DITI images of patient 003 showing the improvement of the right leg at baseline (A), three months (B), six months (C) after injection of AdMSCs.

Figure 7.

CT-angiography images of the right leg of patient 003 at baseline (A, C) and six months (B, D) after the injection of AdMSCs showing thicker and more abundant arteries (arrows and arrowheads).

Discussion

Etiology, e.g. genetics, and pathophysiology of Buerger’s disease still remain uncertain, with the exception of its high correlation with smoking¹. There are no standard diagnostic criteria and no treatment guidelines or protocols for Buerger’s disease². Treatment and assessment of its efficacy remain debatable for these reasons. However, recent studies and clinical trials have indicated that the restoration of angiogenesis is the key for alleviation of symptoms and the fundamental therapy for Buerger’s disease⁷.

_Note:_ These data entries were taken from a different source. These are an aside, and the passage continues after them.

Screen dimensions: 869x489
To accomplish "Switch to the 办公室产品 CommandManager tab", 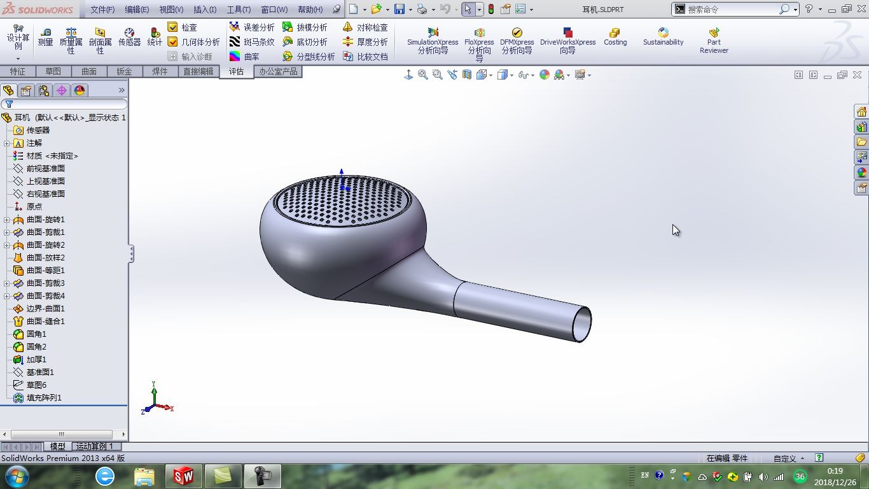I will pyautogui.click(x=278, y=71).
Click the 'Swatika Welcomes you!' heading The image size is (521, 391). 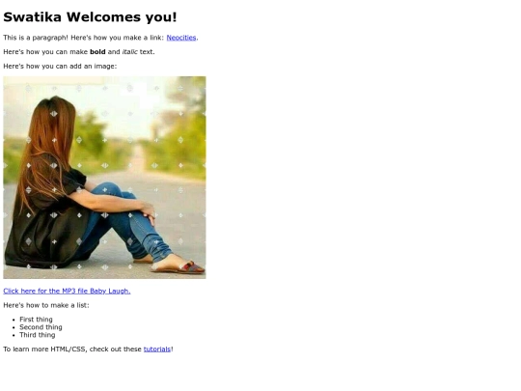pyautogui.click(x=90, y=17)
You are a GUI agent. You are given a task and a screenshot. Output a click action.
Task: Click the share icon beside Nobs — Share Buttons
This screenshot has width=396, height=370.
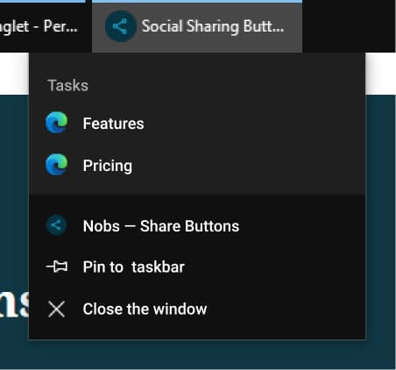(57, 225)
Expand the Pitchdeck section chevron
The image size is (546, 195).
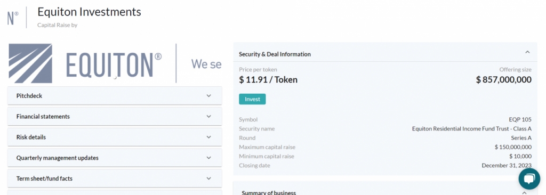point(208,96)
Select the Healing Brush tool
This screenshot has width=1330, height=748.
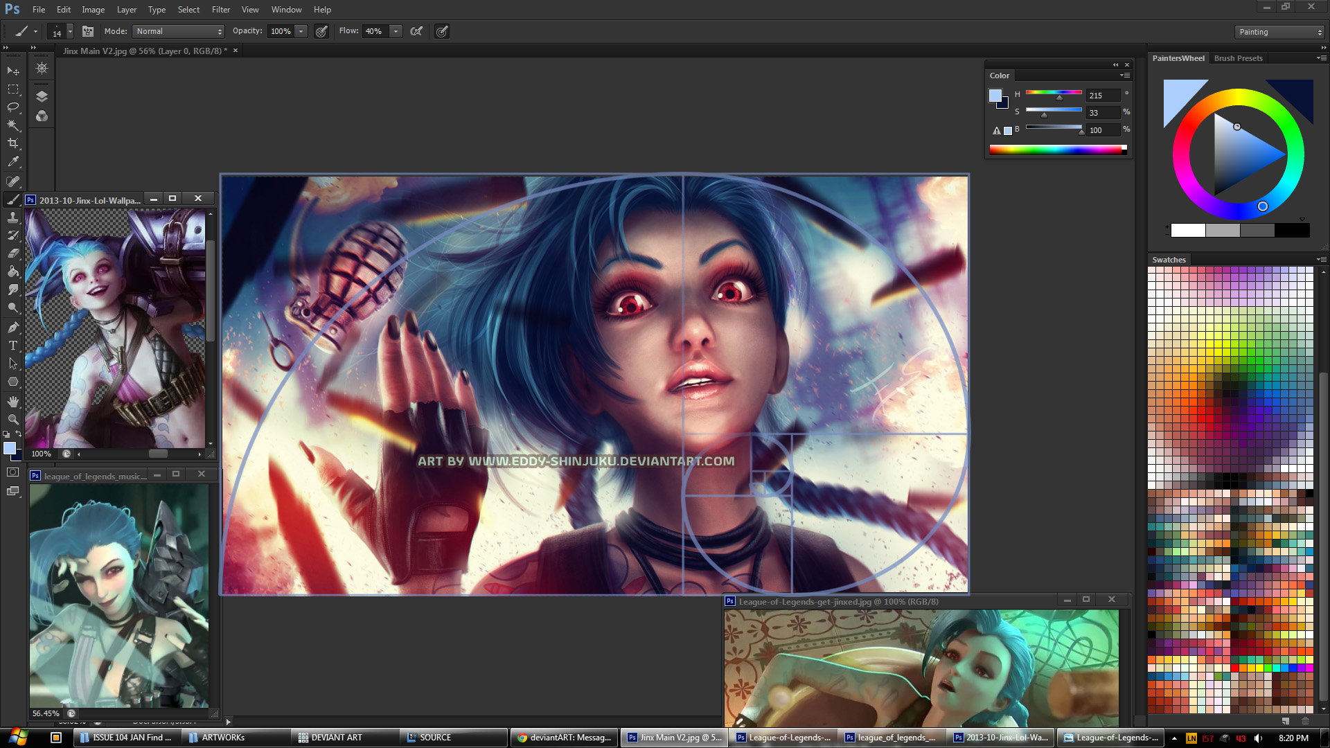coord(12,180)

The present cases reported the improvement of patients diagnosed with Buerger’s disease after the administration of AdMSCs. Ulcers present in some of the patients on affected limbs were completely healed, a major symptom of Buerger’s disease, and rest pain and claudication were alleviated. In addition, assessment of the patients using VAS scale and VascuQoL indicated treatment satisfaction without any adverse events. VascuQoL is vascular disease-specific, and is a reliable and validated assessment^10–11. Along with our previous findings demonstrating the safety and functional improvement in the patients with Buerger’s disease⁸, the present cases suggest that AdMSCs are involved in modulating inflammation and pain.

Angiogenesis in the ischemic limb in the present cases were identified by non-invasive CT-angiography after the injection of AdMSC, and corresponded with the results of the previous study using the AdMSC provided by our previous established protocols¹². Moreover, angiogenesis was also found in the counterpart limb, which had not been injected. These findings demonstrate that focally injected AdMSCs could conduct systemic angiogenetic characteristics in patients with Buerger’s disease. The outcomes of the present clinical cases are considered as a result of the synergy between angiogenetic properties and anti-inflammatory/immunomodulatory action of AdMSC. These various functions of the MSCs are known to be exerted by paracrine actions with the release of extracellular vesicles, exosomes^13–14. Previous studies report that AdMSCs secret soluble angiogenetic factors, such as vascular endothelial growth factor (VEGF), fibroblast grow factor-2 (FGF-2), interleukin-6 (IL-6)^13–15. AdMSCs have been reported to show various advantages over MSCs from other sources, including a less invasive sampling procedure, higher cell numbers from tissue harvested, higher capacity for proliferation and higher capacity of angiogenesis^{13,14,16–18}. The angiogenetic potential is essential for recovering damaged tissues¹⁴. Newly formed blood vessels are extremely helpful for the migration of versatile stem cells to affected lesions and for the transportation of various factors, which is vital for the regeneration of tissues and tissue function^13,14.

Taken together, these cases would suggest that AdMSCs have potential advantages for regenerative medicine, and especially AdMSCs may be promising alternatives in orphan disease or emergency cases, such as Buerger’s disease. However, the restricted numbers of patients presented here and the short period of follow-up limit the assessment of the long lasting angiogenetic potential of AdMSCs. Nonetheless, the present clinical cases show improvement and safety of IM injection of AdMSCs in patients with Buerger’s disease, leading to an alleviation of symptoms and observation of angiogenesis in the affected limbs. Further studies are needed for continuous follow-up to optimize the treatment protocol. A precise assessment of the efficacy of AdMSCs in larger clinical trials will also be needed.

Data availability

All data underlying the results are available as part of the article and no additional source data are required.

Consent

Written informed consent for publication of the patients’ clinical details and associated images was obtained from each patient.